Welkie had been astonished at how quickly she began an earnest communication with Teardrop. Eleanor appreciated his praise, but did not fully understand it. She found the mare’s subtle cues and nuances, along with her airy speech, obvious and easily interpreted. She simply took in the whole picture, from the set of her ears to the swish of her tail, and Teardrop’s meaning could not have been clearer had she picked up a quill and written it out. Within a week Eleanor had been ready to ride.
“Not meaning any insult, young masters,” Welkie had said to Gregory and Dorian, “but you two were plain slow compared with Princess Eleanor here, and I would have said you was some of my best students.”
As Welkie gained confidence in Eleanor’s abilities he let her ride in the ring alone. This afternoon she looked up from checking Teardrop’s lead and saw the Paladin and Dorian leaning over the paddock gate.

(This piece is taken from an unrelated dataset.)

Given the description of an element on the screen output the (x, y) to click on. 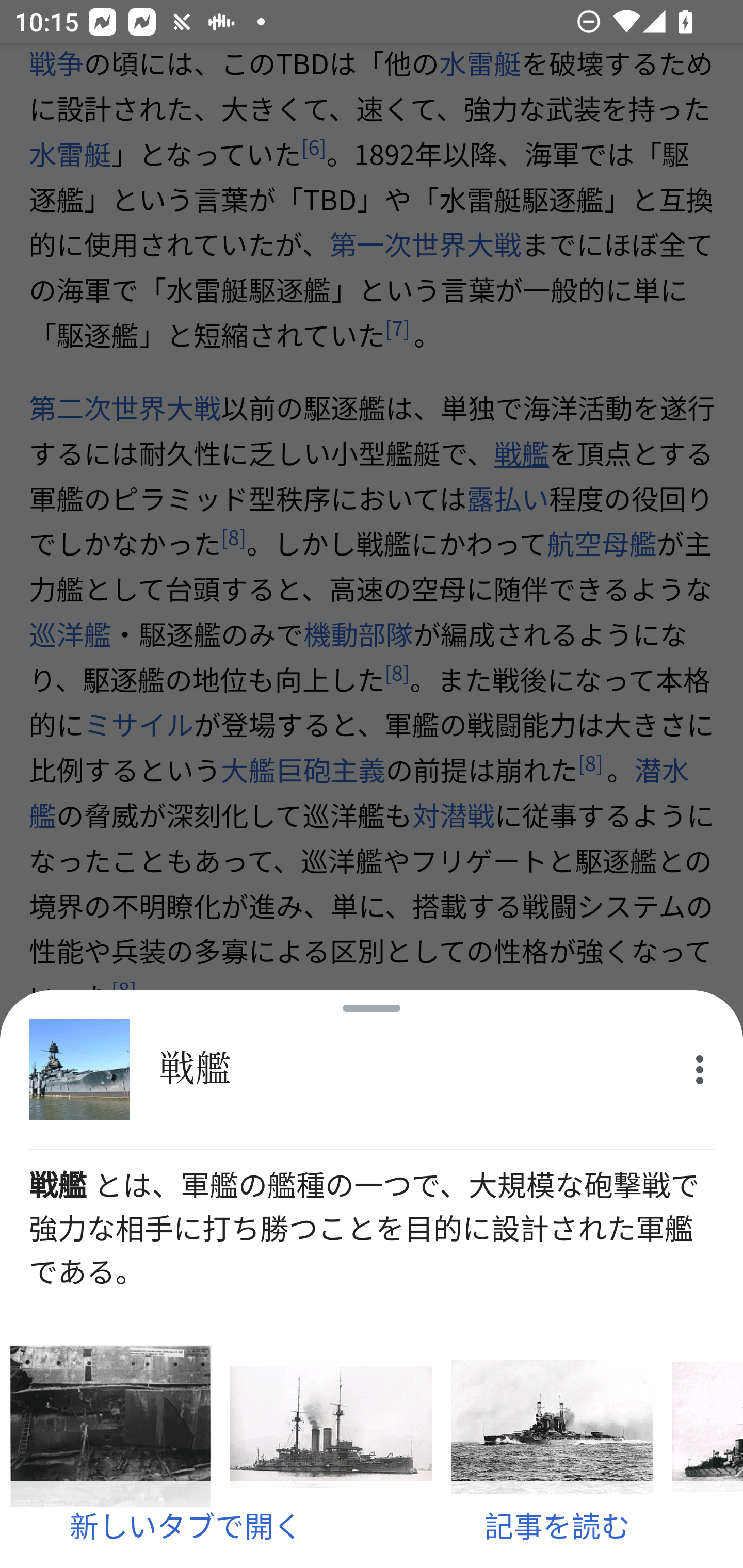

“Visitors,” Teardrop said. “What do they want?”
“Let’s go find out.” Eleanor dismounted and Teardrop followed her to the gate.
“Got some good news,” Welkie said. “You two are getting along right well. You ready for some new scenery?”
“Do you mean it?” Eleanor clapped. She and Teardrop were both bored with circling the ring.
“I do,” he said. “Why don’t you head out into the south pasture? There’s a nice trail back there. It passes the brook and heads out toward the Abbey. Mister Finley and Senné will join you. Make sure everything goes smooth-like.”
“Gregory stayed up a bit too late playing sharpstick with Brian, so I offered,” Dorian said. “I hope you don’t mind.”
“No, of course not.” In truth, she was genuinely disappointed Gregory wouldn’t be coming along. She hoped their shared love of the unicorns would give them something they could enjoy together. She fumbled as she checked Teardrop’s girth. The thought of spending several hours virtually alone in a field with Dorian unnerved her. The mare nibbled at Eleanor’s hair as Eleanor examined her hooves. She whispered in her mistress’s ear. “All fine.” Eleanor straightened so she could read the whole message. “We will watch over each other.”
“I know we will.”
She kissed Teardrop’s muzzle and grabbed the braided rope woven into her mane. She couldn’t reach the stirrups and swinging herself into the saddle took all her strength, but it got easier each day. She guided Teardrop through the open gate.